Profonde erreur, ces messieurs entendent se réserver le monopole de la compétence, en matière administrative ; et s’attribuer, à eux exclusivement, toute fonction rétribuée.

Le préjugé fait s’éterniser le masculinisme ; cependant, nous ne serons une démocratie que le jour où les femmes exerceront en France leurs droits civiques comme les hommes ; car « la démocratie est l’organisation politique dans laquelle tout est véritablement fait par tous et pour tous. »

Chacun ne comprend-il pas quel intérêt il y aurait à avoir, en même temps qu’une commission d’hommes habitués à dépenser sans compter, une commission de femmes rompues à l’économie, pour contrôler les budgets ?

Les Français sont dans l’erreur, lorsqu’ils pensent que la citoyenne ferait disparaître la ménagère. C’est justement le contraire qui aurait lieu ; puisqu’il est impossible à la femme d’être une parfaite ménagère, c’est-à-dire, une instauratrice de bien-être, sans devenir une citoyenne.
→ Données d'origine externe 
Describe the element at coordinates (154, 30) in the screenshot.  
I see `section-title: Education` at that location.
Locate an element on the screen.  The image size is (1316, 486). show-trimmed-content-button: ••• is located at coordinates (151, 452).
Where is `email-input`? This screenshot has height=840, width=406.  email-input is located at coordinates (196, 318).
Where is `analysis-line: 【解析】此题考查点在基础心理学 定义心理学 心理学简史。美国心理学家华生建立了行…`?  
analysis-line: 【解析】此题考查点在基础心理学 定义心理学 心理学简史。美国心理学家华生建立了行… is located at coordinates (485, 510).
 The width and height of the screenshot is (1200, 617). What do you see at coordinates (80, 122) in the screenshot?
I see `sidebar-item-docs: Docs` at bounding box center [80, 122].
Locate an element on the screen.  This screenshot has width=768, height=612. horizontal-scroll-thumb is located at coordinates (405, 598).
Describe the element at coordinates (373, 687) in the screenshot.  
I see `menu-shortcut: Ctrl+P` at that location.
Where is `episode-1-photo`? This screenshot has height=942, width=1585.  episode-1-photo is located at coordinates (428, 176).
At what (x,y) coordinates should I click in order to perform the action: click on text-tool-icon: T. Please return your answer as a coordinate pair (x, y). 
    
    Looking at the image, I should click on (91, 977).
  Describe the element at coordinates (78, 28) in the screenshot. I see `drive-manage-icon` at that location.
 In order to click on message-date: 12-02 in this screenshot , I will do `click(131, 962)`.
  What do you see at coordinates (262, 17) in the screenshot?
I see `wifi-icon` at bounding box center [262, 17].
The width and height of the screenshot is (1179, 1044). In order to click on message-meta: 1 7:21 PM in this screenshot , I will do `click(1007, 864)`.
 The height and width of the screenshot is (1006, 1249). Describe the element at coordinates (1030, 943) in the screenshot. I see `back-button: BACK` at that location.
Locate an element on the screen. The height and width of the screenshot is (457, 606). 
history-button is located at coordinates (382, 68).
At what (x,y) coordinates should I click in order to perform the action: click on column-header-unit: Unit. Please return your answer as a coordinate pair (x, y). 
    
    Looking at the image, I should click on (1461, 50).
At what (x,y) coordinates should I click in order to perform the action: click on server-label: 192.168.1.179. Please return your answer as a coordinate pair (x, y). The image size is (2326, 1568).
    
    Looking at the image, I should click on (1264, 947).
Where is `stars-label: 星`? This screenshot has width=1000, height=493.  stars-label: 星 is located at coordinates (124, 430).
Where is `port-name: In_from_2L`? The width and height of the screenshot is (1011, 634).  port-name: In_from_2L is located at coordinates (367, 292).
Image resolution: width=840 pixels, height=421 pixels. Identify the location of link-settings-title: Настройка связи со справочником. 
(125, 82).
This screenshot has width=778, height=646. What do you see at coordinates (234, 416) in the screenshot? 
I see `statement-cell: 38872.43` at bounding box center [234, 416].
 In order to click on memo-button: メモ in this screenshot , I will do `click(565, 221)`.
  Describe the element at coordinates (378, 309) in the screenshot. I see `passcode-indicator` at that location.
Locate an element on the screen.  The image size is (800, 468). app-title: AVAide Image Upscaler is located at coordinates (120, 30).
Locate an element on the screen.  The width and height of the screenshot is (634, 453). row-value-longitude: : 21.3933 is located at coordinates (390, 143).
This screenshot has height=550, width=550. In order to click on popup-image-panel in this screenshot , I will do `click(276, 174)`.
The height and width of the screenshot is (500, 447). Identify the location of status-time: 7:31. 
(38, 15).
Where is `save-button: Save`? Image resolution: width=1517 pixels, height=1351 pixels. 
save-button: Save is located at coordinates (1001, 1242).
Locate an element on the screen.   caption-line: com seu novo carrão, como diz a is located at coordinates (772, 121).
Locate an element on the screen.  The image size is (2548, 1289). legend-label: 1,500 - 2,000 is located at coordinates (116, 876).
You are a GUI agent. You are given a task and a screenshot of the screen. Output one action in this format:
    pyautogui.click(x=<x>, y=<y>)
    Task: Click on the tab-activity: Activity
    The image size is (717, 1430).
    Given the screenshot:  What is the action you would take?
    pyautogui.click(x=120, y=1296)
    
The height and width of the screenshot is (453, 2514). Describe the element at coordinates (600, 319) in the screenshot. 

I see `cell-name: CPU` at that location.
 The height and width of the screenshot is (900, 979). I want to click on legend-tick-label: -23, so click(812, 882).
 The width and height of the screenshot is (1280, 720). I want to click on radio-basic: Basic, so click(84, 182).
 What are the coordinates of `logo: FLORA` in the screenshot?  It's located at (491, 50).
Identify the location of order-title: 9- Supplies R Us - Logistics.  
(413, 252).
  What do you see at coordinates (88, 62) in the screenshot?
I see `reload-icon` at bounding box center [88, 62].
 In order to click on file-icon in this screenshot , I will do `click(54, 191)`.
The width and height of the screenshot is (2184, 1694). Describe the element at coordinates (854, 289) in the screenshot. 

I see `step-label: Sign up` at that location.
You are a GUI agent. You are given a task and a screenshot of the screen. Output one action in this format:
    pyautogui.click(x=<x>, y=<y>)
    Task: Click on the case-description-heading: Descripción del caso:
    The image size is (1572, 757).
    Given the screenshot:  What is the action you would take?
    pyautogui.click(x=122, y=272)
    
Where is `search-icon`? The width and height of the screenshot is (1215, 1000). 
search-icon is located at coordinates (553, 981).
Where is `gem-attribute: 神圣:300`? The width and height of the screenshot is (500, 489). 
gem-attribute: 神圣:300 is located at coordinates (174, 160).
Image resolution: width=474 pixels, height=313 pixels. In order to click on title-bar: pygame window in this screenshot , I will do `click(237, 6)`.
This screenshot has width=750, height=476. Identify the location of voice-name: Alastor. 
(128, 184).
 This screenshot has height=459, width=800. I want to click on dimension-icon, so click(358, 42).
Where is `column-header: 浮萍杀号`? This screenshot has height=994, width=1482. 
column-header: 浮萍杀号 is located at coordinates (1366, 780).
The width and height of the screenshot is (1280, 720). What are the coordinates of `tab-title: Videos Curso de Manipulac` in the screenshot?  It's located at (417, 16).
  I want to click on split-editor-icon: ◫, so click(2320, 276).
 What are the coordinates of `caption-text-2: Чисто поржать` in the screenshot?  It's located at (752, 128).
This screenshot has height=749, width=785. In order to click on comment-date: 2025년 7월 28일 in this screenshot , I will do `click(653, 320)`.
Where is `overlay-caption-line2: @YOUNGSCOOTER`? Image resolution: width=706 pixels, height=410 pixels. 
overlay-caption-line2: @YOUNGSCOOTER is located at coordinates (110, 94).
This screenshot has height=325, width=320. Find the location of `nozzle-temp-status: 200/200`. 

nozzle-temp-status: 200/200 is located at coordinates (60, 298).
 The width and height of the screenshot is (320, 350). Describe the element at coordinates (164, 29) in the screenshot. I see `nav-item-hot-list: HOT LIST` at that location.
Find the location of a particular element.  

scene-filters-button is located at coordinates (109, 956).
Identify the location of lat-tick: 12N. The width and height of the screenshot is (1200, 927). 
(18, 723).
Pour que l’homme trouve chez lui le réconfort physique et moral que lui procureront une saine habitation, une alimentation substantielle, il est indispensable que sa compagne participe à l’administration de la société, surveille dans la commune et dans l’État, la production et la vente des choses nécessaires à l’existence. La plus habile préparation culinaire, n’étant point capable de donner à la vache maigre, les qualités nutritives du bœuf en bon état ; il est pour réaliser le bien être familial, quelque chose de plus important encore que de savoir sauter un poulet et arroser un gigot ; c’est de pouvoir d’abord se procurer ce gigot et ce poulet, de bonne qualité et à bon compte.

Or, comment les ménagères, ou plutôt les instauratrices de bien-être parviendraient-elles à se procurer facilement des denrées comestibles fraîches, de première qualité, à bas prix, pendant qu’elles n’ont ni le droit d’opiner, ni le droit d’agir en la cité, pendant qu’elles restent en France des annulées auxquelles il est interdit de s’occuper de l’approvisionnement alimentaire ?

Place aux femmes ! est la plateforme indiquée aux résolus à transformer l’État social ; car les héréditaires préjugés vont être obligés de capituler devant les événements qui crient, qui hurlent, qu’il faut sur la scène politique le concours du sexe féminin.

Partout, les hommes sont actuellement dans un grand embarras : Pour n’avoir pas poursuivi en même temps que le développement intellectuel, l’amélioration des conditions d’existence des masses, les détenteurs du pouvoir se trouvent aux prises avec des difficultés que le concours des femmes, si intuitives et maternelles rendraient plus faciles à résoudre.

L’heure psychologique semble donc venue d’appeler les femmes dans les conseils de la nation, comme au moment du péril, on appelle sur les champs de bataille la réserve, les régiments de renfort.

Le sexe masculin ne peut suppléer le couple humain pour administrer la société. Dans l’intérêt de l’ordre et de la prospérité publique, les femmes doivent compléter les hommes au Palais-Bourbon et à l’Hôtel de Ville ?

Les Français cumulent à leur préjudice, les rôles masculins et féminins dans la République. Ce n’est pas seulement au détriment du bien général, c’est au détriment de leur sauté, de leur vie, que les hommes s’obstinent à tout régir dans l’État.

Pendant, en effet, qu’en leurs laboratoires des savants s’efforcent de découvrir le moyen d’anéantir microbes et bacilles, de nombreux organismes humains sont détériorés par une alimentation défectueuse. C’est que par une de ces contradictions qui abondent en notre ordre social, les femmes qui sont chargées de ravitailler

maison, d’apprêter les aliments, ne peuvent contribuer à améliorer la manière de sustenter l’humanité ; elles ne sont pas plus admises à réglementer les approvisionnements des marchés, qu’à inspecter les comestibles.

Pourquoi les femmes ne siègent-elles pas dans les commissions d’hygiène ? Pourquoi les femmes ne sont-elles point désignées pour surveiller le commerce des denrées alimentaires ?

— Parce qu’elles ne votent pas ; et que même les emplois qui conviennent particulièrement aux femmes, sont seulement donnés aux électeurs.